Stored items:
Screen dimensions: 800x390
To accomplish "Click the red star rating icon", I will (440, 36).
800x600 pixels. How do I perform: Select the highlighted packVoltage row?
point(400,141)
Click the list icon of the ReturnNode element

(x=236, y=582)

▸ What is expected
Give back every record exactly.

▸ Result
Screen dimensions: 800x390
To accomplish "Click the red star rating icon", I will (440, 36).
800x600 pixels. How do I perform: Select the highlighted packVoltage row?
point(400,141)
Click the list icon of the ReturnNode element

(x=236, y=582)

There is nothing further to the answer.